Er:       „Nur Menschen erzeugen bleibenden Abscheu.“
Sie:       „Gefällt dir einer?“
Er:       „Sie sind widerlich. Ich mag nur die Zerstörer.“
Sie:       „Ich gebe dir einen: Baader, Andreas. Erinnerst du dich?“
Er:       „Wir können nicht vergessen.“
Sie:      „Zeit und Raum?“
Sie:      „Sicher.“

Die Metaphysiker schlugen in der pannonischen Tiefebene auf.
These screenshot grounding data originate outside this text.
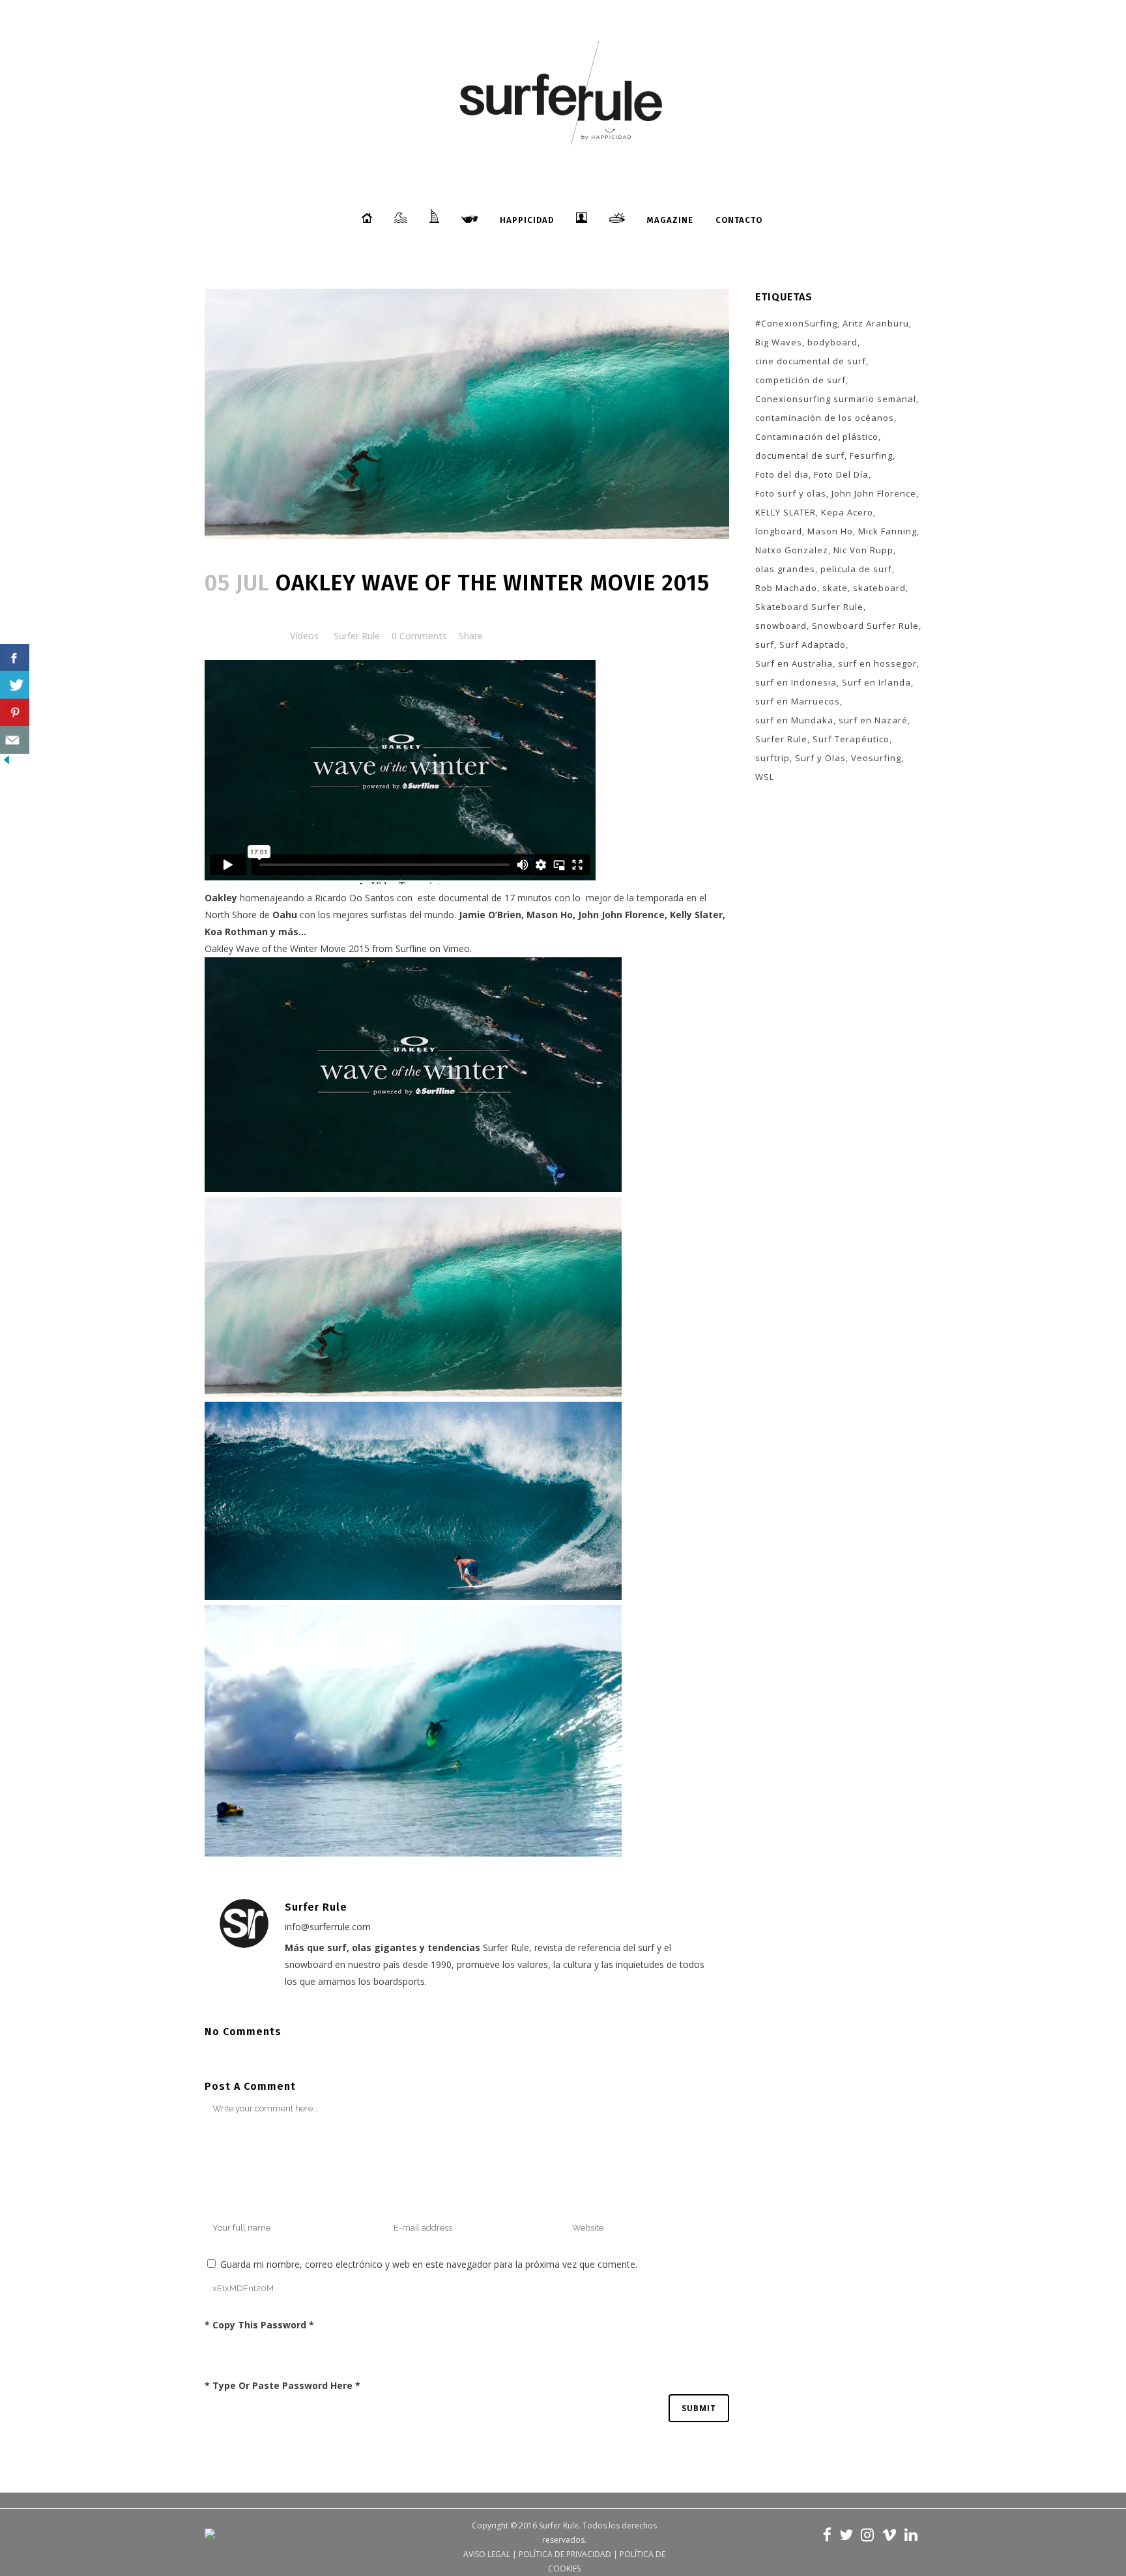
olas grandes (785, 569)
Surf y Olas (820, 758)
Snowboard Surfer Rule (865, 625)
In der Ferne schimmerten silbrig die westlichen Karpaten. „Das kommt uns gelegen...“, sagte er. „...die Zwergwerfer.“ Sie bewegten sich zügig auf die Bergkämme zu. „Lass uns Gestalt annehmen: Ich bin jung, groß und schön.“ Sie lachte: „Warum überrascht mich das nicht?“ Es wurde Nacht. Sie genossen die feuchte Kälte auf ihren frischen Häuten. Gegen Mittag des folgenden Tages erreichten sie das Dorf der Zwergwerfer. Vier Riesen begrüßten sie auf dem offenen Dorfanger. Knotigbraunen Baumstämmen gleich wuchsen ihre Beine aus dem Boden. „Und ihre Ohren“, sagte er, „sind spitz, wie die Mythen die Giganten beschreiben.“ „Sie sind, was wir uns unter dem Mythos vorstellen, weißt du.“„Ich weiß vorher nie, was ich mir vorstelle, bevor ich auf meine Vorstellung treffe.“ „Ach du....“ Die Zwergwerfer verbeugten sich synchron vor ihren zierlichen Besuchern.
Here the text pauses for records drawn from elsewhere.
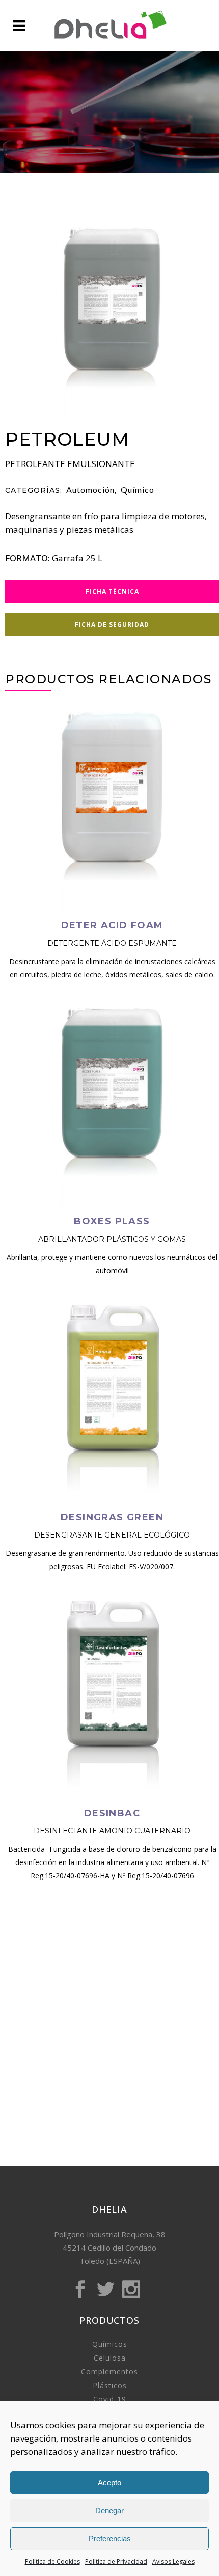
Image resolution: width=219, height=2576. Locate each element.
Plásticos (110, 2385)
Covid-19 (109, 2399)
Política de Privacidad (116, 2561)
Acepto (109, 2482)
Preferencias (110, 2538)
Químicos (109, 2344)
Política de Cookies (52, 2561)
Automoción (90, 490)
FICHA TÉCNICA (112, 591)
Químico (137, 490)
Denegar (109, 2510)
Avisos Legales (173, 2561)
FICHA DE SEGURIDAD (112, 624)
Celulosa (110, 2358)
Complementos (109, 2371)
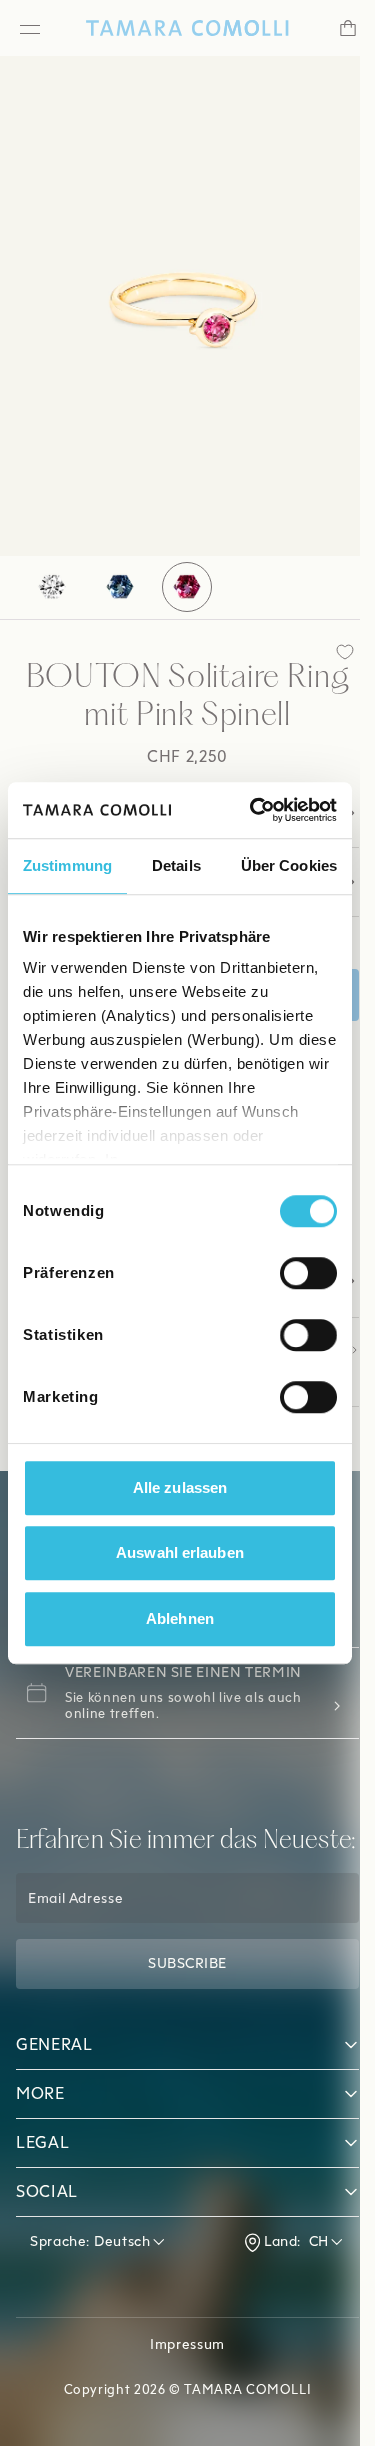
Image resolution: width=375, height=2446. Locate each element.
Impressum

Woher wussten wir, dass diese Giganten sich als Zwergwerfer verdingten? Die Verdinglichung der Zwerge zu Wurfobjekten, hatte der Königsberger diktiert, verletzte den kategorischen Imperativ.  Wie aber hatte er sich gestemmt gegen die Erfahrung Georg Forsters, dass auch der Schwarze ein vernunftbegabtes Wesen sei. Und: Was galt, wenn der Wurf mit  dem Einverständnis des Geworfenen erfolgte? Doch schweifen wir ab...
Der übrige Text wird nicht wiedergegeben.